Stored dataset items
------------------------------

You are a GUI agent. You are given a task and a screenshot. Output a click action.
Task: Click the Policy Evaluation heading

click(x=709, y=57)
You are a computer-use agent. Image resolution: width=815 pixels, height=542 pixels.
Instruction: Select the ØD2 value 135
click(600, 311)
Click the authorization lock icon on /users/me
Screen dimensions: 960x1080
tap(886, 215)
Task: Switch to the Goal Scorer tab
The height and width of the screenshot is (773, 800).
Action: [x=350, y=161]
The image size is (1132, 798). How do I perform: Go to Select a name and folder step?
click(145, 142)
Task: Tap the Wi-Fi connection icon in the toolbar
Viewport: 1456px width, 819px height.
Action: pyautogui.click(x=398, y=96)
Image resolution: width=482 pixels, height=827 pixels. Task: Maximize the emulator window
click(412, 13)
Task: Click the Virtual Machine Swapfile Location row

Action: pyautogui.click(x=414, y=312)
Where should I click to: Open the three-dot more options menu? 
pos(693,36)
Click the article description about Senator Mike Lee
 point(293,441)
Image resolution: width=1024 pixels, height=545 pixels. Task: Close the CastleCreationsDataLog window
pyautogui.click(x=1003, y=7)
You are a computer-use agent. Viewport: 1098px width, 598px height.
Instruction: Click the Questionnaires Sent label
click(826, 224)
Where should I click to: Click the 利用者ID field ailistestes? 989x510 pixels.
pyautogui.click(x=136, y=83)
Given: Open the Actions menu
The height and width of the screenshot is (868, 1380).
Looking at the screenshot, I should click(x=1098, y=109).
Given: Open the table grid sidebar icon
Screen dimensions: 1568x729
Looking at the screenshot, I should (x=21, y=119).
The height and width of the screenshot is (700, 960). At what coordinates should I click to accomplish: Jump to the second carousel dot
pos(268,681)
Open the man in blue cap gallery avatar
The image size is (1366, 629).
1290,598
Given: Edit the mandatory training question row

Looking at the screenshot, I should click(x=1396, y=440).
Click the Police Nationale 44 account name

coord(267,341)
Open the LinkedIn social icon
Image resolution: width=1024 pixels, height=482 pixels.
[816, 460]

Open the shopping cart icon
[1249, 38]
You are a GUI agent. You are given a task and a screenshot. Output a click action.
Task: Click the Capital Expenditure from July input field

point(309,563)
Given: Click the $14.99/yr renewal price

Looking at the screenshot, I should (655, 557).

------------------------------

In the data above, start at the line that has "You are a computer-use agent. Image", stop after the line that has "Task: Tap the", and print every line in between exactly as it stands.

Answer to this exercise:
You are a computer-use agent. Image resolution: width=815 pixels, height=542 pixels.
Instruction: Select the ØD2 value 135
click(600, 311)
Click the authorization lock icon on /users/me
Screen dimensions: 960x1080
tap(886, 215)
Task: Switch to the Goal Scorer tab
The height and width of the screenshot is (773, 800).
Action: [x=350, y=161]
The image size is (1132, 798). How do I perform: Go to Select a name and folder step?
click(145, 142)
Task: Tap the Wi-Fi connection icon in the toolbar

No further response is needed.